Whole-house renovations typically run six to fourteen months on site; partial remodels two to four months.
Local fabric
Why a East Cornwall studio is the right fit for Gunnislake renovation.
Building stock
Across Gunnislake (PL18) we work on miners cottages, granite terraces, chapel conversions, workers cottages, post-war estates. Each stock type drives a different renovation response — workers cottages in particular needs careful detailing here.
Parish & policy
Gunnislake sits in the parish of Gunnislake, which matters for how parish-level consultation lands on a renovation application.
Coverage
We cover PL18 from our studio, with regular renovation jobs also running in Callington, Stoke Climsland, Linkinhorne. Most Gunnislake site visits get booked within the same week.
How quickly can you visit a Gunnislake site?
Usually within the same week. Gunnislake (PL18) is on our regular East Cornwall run, alongside Callington, Stoke Climsland, Linkinhorne. First visits are free and you'll get an honest feasibility view inside seven days.
Request a free visitFAQs
Gunnislake Renovations — local questions answered.
- Can you renovate and extend at the same time?
- Yes, and often it's the right call — the planning, regs and disruption all happen once instead of twice. We design and price it as a single project. In Gunnislake specifically, we'd start by checking the Conservation Area boundary before committing to a direction.
- Do I need planning permission to renovate internally?

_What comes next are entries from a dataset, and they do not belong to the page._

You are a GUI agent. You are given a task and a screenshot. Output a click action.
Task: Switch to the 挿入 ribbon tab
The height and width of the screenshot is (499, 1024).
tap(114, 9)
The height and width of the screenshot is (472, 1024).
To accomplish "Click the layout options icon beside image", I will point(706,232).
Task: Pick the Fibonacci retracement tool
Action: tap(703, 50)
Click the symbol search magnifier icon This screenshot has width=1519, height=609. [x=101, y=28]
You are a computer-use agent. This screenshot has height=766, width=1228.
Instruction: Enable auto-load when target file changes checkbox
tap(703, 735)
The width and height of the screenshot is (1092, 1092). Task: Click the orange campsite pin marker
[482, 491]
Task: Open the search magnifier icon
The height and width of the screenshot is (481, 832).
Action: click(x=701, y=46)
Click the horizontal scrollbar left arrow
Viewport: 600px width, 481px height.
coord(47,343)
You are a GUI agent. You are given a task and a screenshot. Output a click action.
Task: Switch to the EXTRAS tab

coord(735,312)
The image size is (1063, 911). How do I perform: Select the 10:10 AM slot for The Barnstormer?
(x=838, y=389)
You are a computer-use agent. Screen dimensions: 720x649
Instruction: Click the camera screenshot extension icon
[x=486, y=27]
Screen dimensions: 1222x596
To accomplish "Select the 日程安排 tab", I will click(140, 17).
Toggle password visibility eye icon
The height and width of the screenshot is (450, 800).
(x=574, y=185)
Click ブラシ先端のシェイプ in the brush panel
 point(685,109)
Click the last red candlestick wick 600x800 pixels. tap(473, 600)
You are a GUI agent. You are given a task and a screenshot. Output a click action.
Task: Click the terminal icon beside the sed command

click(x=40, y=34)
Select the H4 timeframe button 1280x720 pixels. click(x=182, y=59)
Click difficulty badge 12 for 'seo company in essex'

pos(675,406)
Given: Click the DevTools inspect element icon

- Usually no — except on listed buildings, where Listed Building Consent is needed for many internal alterations. We confirm the position before any wall comes down.
- How long does a renovation take?
- Single rooms in weeks, kitchens in two to three months, whole-house renovations in six to fourteen months depending on size and listed status.
- Can I live in the house during the work?
- Sometimes yes, often no. Single-room remodels and phased work can be liveable; whole-house renovations involving rewires, replumbing or floor lifting almost never are. We're honest about this at the brief.
- How much does a full renovation cost in Cornwall?
- A whole-house renovation typically lands between £1,800 and £3,000 per square metre depending on condition, listed status and finish level. We survey before quoting and don't price by guesswork.
Gunnislake is part of Callington
Gunnislake sits inside the Callington catchment — we cover both as one renovation territory.
See Renovations in Callington →Other services in Gunnislake
Nearby places we cover
To sum up, our renovation approach in Gunnislake is built entirely around local Cornwall context, ensuring the best possible outcome for your property.